However, EM bonds should also be able to benefit from the improving growth prospects. After all, the pick-up in domestic demand growth is positive for fiscal accounts, while the strength in global trade should help to prevent a harmful widening of external deficits. It remains important to stress that despite the better growth picture, inflation in the emerging world is still low, at levels below 3 per cent on average.
The steady capital inflows of the past years have led to a sharp appreciation of exchange rates, so much that, by now, in real effective terms, EM exchange rates have recovered half of the big 2013-2015 decline. The strengthening exchange rates in combination with still-below-potential economic growth rates have kept inflation rates low, and have enabled and continue to enable EM central banks to cut interest rates. The combination of improving growth prospects with declining interest rates is particularly beneficial for local currency debt.
The main risks to all EM asset categories are still a shift in market expectations about the speed of DM monetary policy normalisation, and a sudden flare-up of China financial system concerns. Both risks need to be monitored closely. For now, it looks like both the Federal Reserve and ECB will remain very cautious. Recent growth and inflation data do not suggest that an acceleration in policy tightening is near.
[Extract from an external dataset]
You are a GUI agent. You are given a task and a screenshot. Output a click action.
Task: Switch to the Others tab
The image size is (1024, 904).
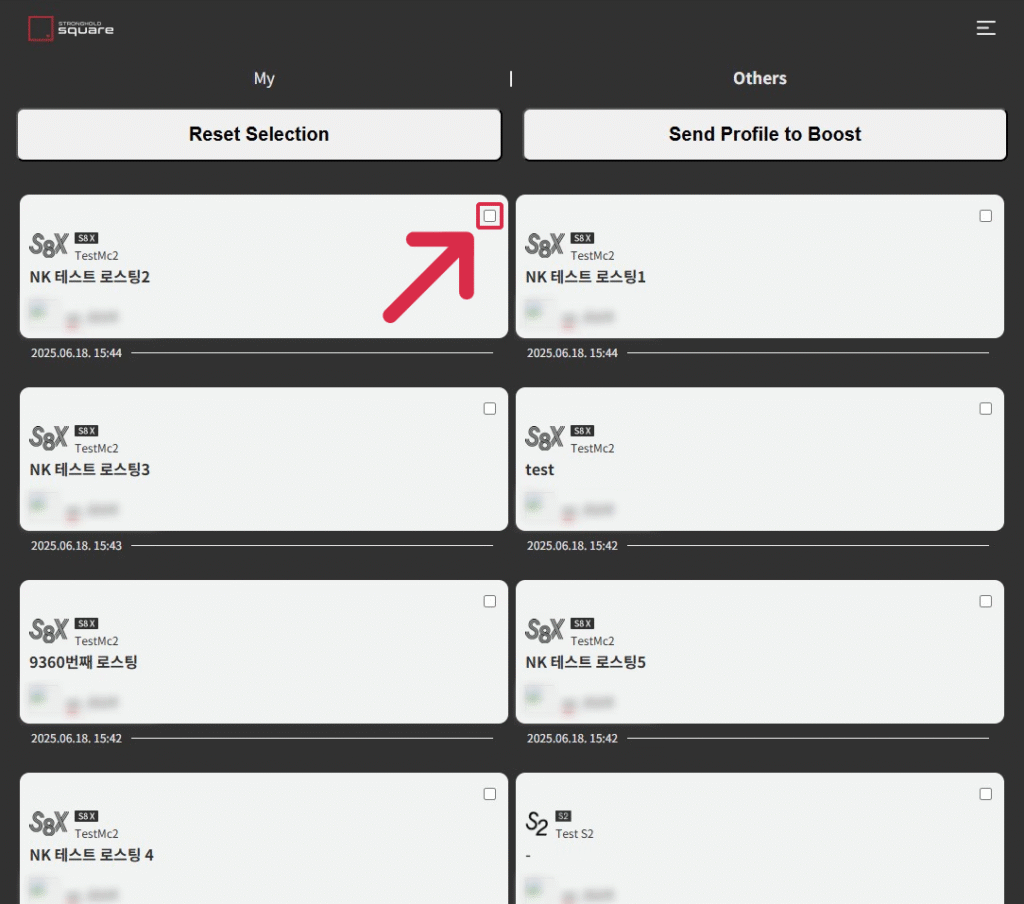[760, 78]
With the euro on a clear strengthening path, the possibility of no moves by the ECB well into next year has even increased. And where China is concerned, the recent growth and capital flow data suggest that the authorities have been successful in regaining the minimum of control over the economy they need to prevent volatility in growth and large swings in investor confidence.
The verdict is still out whether China can reduce its leverage growth and high dependence on credit. And whether the authorities can avoid financial system stress as the pace of economic growth gradually comes down to more sustainable levels remains a big question. But one cannot ignore that the recent policy focus on deleveraging and tightening regulation on the opaque and aggressive risk-seeking shadow banking sector is the right one.
Therefore even in China, the principal cause of the painful 2010-1015 EM correction, change is positive now. This has already explained part of the EM resilience since early 2016, but should continue to sustain investor risk appetite to EM assets for a bit longer.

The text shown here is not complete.